**Prompt**
Please reproduce the records word for word, starting at the very beginning and ending at the line that contains "Click the edit", with that line included.

(Stored data)

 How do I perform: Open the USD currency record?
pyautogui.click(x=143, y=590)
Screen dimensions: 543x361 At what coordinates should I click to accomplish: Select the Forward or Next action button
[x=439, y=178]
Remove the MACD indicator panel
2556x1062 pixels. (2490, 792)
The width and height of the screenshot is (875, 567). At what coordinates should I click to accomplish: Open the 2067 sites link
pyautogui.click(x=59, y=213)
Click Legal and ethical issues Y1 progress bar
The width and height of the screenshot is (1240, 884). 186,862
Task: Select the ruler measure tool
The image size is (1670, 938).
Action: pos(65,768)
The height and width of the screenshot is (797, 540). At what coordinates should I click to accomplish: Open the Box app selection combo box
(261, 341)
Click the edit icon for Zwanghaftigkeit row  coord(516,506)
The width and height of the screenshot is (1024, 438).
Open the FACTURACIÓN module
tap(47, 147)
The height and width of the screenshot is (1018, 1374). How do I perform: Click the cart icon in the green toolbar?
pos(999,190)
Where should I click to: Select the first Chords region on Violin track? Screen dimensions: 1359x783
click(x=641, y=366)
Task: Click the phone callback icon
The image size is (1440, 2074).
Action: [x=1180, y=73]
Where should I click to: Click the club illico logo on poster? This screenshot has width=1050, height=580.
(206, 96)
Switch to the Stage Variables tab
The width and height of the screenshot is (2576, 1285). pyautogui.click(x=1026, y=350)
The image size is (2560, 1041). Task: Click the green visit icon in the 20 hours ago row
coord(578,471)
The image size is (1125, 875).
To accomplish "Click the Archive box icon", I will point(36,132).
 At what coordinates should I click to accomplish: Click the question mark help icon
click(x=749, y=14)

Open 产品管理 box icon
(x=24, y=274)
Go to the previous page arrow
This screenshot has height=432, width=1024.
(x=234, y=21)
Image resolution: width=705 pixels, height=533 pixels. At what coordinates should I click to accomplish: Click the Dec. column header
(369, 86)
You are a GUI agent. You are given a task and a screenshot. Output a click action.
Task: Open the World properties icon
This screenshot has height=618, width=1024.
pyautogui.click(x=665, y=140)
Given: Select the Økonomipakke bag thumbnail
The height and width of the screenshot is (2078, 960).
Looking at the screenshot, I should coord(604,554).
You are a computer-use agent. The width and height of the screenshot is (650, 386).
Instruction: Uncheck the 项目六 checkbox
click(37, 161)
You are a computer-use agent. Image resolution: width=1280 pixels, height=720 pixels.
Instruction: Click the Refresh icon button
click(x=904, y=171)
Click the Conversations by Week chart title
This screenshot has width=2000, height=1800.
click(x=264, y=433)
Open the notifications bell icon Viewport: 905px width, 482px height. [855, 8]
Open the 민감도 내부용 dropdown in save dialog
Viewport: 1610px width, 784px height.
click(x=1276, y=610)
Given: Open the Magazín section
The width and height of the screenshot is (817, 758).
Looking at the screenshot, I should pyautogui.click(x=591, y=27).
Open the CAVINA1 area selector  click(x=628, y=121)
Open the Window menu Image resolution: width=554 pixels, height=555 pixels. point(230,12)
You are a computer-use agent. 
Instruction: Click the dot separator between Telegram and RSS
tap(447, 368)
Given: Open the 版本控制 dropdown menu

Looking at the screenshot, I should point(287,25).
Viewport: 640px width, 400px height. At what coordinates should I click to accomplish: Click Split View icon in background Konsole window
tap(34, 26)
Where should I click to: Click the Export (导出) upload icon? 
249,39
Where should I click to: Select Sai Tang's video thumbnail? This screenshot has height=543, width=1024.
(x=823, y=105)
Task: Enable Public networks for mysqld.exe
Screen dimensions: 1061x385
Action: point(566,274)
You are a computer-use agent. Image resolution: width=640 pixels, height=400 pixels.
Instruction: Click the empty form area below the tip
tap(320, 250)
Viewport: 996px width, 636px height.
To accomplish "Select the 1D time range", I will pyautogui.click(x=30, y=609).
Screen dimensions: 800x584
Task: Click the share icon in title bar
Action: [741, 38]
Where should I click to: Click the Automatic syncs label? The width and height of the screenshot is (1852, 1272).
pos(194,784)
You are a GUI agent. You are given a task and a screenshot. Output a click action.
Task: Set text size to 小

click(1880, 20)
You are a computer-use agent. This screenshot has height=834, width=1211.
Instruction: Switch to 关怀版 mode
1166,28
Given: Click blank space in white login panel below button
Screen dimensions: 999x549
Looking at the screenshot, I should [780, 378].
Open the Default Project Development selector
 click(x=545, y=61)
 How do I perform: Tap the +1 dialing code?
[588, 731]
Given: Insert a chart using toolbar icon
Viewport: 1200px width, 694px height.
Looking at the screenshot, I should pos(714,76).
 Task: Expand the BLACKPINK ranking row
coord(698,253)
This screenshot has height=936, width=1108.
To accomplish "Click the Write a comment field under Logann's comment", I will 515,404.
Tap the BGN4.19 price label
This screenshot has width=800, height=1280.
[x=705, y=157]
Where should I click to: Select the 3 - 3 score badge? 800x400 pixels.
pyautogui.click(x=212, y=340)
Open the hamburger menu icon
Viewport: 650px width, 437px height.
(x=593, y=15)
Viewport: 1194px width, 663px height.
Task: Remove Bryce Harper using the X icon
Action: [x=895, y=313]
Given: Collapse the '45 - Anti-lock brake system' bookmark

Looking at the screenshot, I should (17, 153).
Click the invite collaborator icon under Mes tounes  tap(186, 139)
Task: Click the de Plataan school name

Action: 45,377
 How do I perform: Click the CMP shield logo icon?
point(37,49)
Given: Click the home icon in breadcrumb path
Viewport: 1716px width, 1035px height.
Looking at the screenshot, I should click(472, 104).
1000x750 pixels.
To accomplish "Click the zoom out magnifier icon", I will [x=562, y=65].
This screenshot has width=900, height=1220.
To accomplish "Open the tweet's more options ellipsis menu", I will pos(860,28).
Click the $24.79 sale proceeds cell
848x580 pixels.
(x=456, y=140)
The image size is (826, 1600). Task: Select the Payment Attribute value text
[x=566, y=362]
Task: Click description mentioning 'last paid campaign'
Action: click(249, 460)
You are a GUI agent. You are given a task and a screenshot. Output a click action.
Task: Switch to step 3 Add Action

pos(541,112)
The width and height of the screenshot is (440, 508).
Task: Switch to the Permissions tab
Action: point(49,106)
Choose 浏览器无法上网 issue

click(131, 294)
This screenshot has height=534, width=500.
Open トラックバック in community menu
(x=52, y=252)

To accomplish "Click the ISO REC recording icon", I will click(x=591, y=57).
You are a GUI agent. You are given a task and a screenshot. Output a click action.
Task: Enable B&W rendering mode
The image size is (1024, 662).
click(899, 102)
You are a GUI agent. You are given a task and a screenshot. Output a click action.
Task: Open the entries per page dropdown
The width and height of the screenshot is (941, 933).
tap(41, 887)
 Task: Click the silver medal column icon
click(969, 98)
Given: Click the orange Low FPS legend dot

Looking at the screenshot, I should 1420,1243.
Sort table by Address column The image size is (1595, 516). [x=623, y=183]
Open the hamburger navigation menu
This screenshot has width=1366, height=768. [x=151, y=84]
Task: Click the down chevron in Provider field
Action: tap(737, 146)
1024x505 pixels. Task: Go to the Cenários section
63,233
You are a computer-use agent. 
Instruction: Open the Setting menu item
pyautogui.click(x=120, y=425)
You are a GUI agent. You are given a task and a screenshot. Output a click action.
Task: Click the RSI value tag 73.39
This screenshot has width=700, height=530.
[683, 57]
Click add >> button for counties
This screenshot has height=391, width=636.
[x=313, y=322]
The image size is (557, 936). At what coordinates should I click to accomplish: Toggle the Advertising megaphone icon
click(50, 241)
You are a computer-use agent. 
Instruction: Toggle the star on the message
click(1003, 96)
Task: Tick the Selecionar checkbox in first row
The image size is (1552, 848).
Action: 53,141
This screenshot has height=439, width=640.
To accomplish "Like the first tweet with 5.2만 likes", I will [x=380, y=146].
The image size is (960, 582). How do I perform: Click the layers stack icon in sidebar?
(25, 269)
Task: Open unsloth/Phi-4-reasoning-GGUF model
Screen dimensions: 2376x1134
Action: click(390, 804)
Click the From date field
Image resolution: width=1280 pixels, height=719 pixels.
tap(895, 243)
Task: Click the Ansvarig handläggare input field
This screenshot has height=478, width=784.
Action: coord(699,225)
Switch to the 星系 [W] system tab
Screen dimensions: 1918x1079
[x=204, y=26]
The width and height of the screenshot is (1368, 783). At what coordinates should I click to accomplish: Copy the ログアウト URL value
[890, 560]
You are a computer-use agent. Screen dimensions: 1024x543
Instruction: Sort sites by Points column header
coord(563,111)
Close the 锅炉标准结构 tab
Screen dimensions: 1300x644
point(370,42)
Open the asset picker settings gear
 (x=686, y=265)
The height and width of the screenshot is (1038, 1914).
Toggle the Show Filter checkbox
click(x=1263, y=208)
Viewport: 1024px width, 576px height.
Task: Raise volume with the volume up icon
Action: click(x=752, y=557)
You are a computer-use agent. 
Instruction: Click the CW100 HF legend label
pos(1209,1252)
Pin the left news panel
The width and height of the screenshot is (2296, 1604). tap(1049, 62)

**Solution below**
 How do I perform: Open the USD currency record?
pyautogui.click(x=143, y=590)
Screen dimensions: 543x361 At what coordinates should I click to accomplish: Select the Forward or Next action button
[x=439, y=178]
Remove the MACD indicator panel
2556x1062 pixels. (2490, 792)
The width and height of the screenshot is (875, 567). At what coordinates should I click to accomplish: Open the 2067 sites link
pyautogui.click(x=59, y=213)
Click Legal and ethical issues Y1 progress bar
The width and height of the screenshot is (1240, 884). 186,862
Task: Select the ruler measure tool
The image size is (1670, 938).
Action: pos(65,768)
The height and width of the screenshot is (797, 540). At what coordinates should I click to accomplish: Open the Box app selection combo box
(261, 341)
Click the edit icon for Zwanghaftigkeit row  coord(516,506)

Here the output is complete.